I've always dealt with unsigned numbers but for some weird reason they're not working in this code.
Here is the function I have
string compare (unsigned char H[4])
{
unsigned int sum = H[3] + H[2] * 0x100 + H[1] * 0x100 * 0x100 + H[0] * 0x100 * 0x100 * 0x100;
switch(sum)
{
case 0x414b4220: return "akb"; break;
case 0x89425446: return "png"; break;
case 0xefbbbf3c: return "plist"; break;
case 0x4c574600:
case 0x5df90000: return "lwf"; break;
case 0x4a4d5000:
case 0x424d4900:
case 0x434c5300:
case 0x43485000:
case 0x53544700:
case 0x4d415000: return "bin"; break;
default: return "";
}
}
The function is being called this way:
unsigned char C[4];
fin2>>C[0]>>C[1]>>C[2]>>C[3];
string ext = compare(C);
The output I'm getting for the value of sum is always 0x89425446, however the value return is always "". So where am I going wrong?
Note: Sometimes the output I get is 0x80000000
I have figured out the problem, I hope:
H[0] * 0x100 * 0x100 * 0x100
(Let us assume 32-bit integers)
According to this answer, 0x100 is actually a signed constant. Furthermore, according to implicit integer promotion rules:
unsigned char or unsigned short can be converted to int if it can hold its entire value range, and unsigned int otherwise;
Thus, the H[0] will be converted to a signed int, so the whole expression is signed, so an H[0] of 0x89 will result in an attempt to get a value of (signed int) (0x89000000), or in other words you will have an integer overflow, undefined behaviour, which in your case gives you an unexpectedly negative value.

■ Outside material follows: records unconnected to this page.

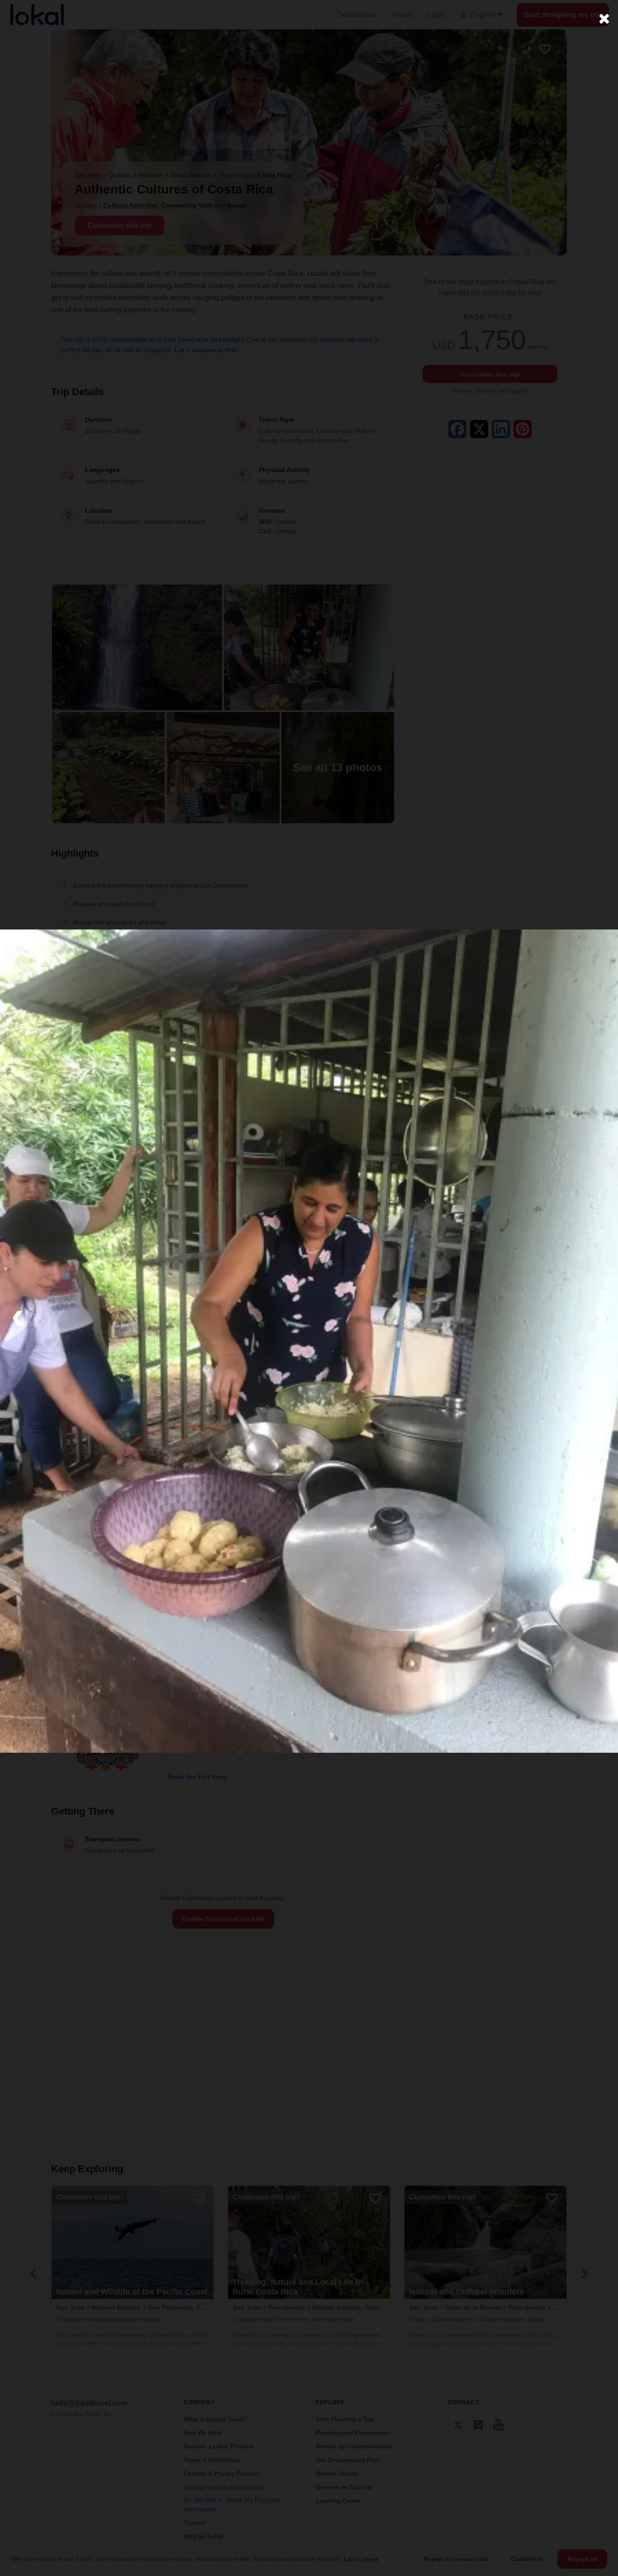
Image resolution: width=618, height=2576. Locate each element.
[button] (17, 1315)
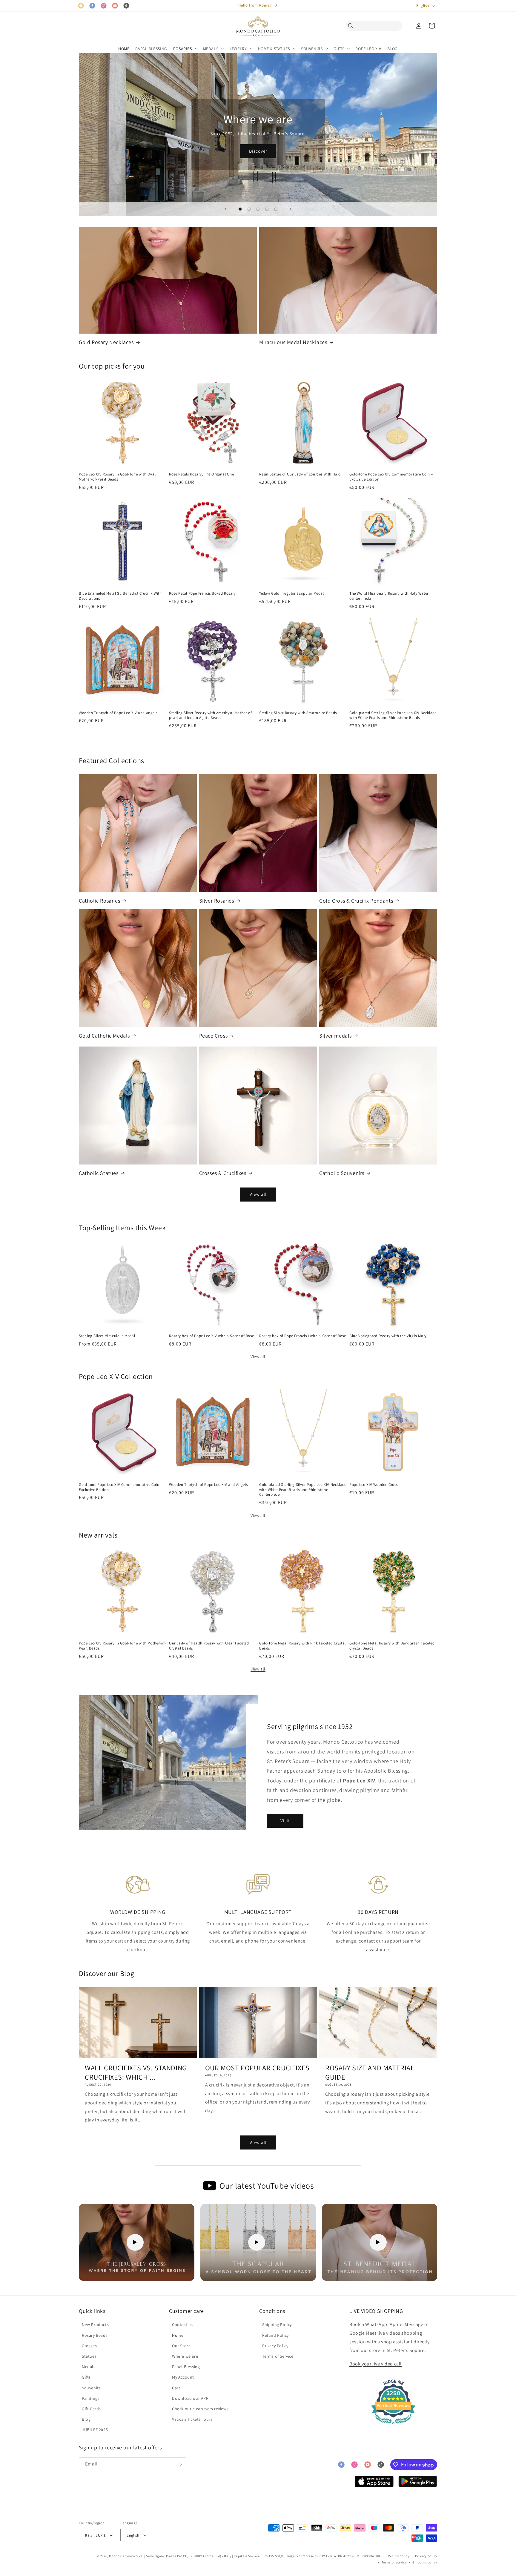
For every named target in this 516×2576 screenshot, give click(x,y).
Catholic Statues (99, 1173)
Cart (176, 2388)
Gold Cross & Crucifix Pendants (356, 900)
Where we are (185, 2356)
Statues (89, 2356)
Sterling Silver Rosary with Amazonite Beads (298, 713)
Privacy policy (426, 2556)
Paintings (90, 2398)
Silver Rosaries (216, 900)
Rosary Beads (95, 2335)
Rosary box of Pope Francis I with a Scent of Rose (302, 1336)
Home (177, 2335)
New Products (95, 2324)
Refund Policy (275, 2335)
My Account (183, 2377)
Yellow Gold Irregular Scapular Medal (291, 593)
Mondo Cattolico (122, 2556)
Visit (285, 1821)
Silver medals (335, 1035)
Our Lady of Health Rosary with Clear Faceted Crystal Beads (209, 1646)
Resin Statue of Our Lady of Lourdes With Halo (300, 474)
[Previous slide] (225, 209)
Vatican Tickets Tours (192, 2419)
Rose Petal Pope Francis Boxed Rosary (202, 593)
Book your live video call (375, 2364)
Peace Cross (213, 1035)
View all (258, 1194)
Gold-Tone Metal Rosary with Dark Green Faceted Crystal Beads (392, 1646)
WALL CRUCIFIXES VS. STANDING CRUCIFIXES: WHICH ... (136, 2072)
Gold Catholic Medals (104, 1035)
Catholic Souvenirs (341, 1173)
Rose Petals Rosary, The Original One (201, 474)
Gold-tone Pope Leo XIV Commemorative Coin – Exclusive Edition (391, 477)
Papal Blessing (186, 2366)
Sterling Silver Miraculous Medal (107, 1336)
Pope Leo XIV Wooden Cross (373, 1484)
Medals (89, 2366)
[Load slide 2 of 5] (249, 209)
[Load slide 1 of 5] (240, 209)
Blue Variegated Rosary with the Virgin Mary (388, 1336)
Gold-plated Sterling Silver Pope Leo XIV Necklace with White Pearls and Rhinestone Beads (392, 715)
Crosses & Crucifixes (222, 1173)
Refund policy (398, 2556)
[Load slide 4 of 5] (266, 209)
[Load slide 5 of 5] (275, 209)
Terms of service (394, 2562)
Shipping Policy (277, 2324)
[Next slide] (290, 209)
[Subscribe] (179, 2464)
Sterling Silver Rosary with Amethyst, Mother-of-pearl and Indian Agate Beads (211, 715)
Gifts (86, 2377)
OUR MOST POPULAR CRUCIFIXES (257, 2067)
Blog (86, 2419)
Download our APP (190, 2398)
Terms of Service (278, 2356)
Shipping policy (425, 2562)
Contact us (182, 2324)
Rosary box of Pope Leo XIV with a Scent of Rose (211, 1336)
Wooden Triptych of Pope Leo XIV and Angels (118, 713)
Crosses (89, 2345)
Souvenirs (91, 2388)
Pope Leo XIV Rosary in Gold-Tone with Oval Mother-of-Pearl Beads (117, 477)
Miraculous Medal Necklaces (293, 342)
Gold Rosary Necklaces (106, 342)
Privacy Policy (275, 2345)
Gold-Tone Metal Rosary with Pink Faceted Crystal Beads (302, 1646)
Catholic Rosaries (99, 900)
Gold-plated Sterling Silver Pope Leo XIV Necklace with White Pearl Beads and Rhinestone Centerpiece (302, 1489)
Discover (258, 151)
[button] (352, 25)
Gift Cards (91, 2408)
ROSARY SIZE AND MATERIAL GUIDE (369, 2072)
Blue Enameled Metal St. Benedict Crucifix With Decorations (120, 596)
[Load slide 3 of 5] (258, 209)
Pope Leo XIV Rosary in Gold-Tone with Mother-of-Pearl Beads (122, 1646)
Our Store (181, 2345)
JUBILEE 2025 (95, 2429)
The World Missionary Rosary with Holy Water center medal (389, 596)
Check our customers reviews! (201, 2408)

As I mentioned in my comments, the canonical way of converting four unsigned bytes to an unsigned integer is:
unsigned int sum = (unsigned int) H[3]
| ((unsigned int) H[2] << 8)
| ((unsigned int) H[1] << 16)
| ((unsigned int) H[0] << 24);
This explicitly promotes H[] to unsigned int, and using a << shift avoids problems of unexpected sign conversions.
PS: Please do not be rude to fellow users - I almost deleted this answer when I saw your comment.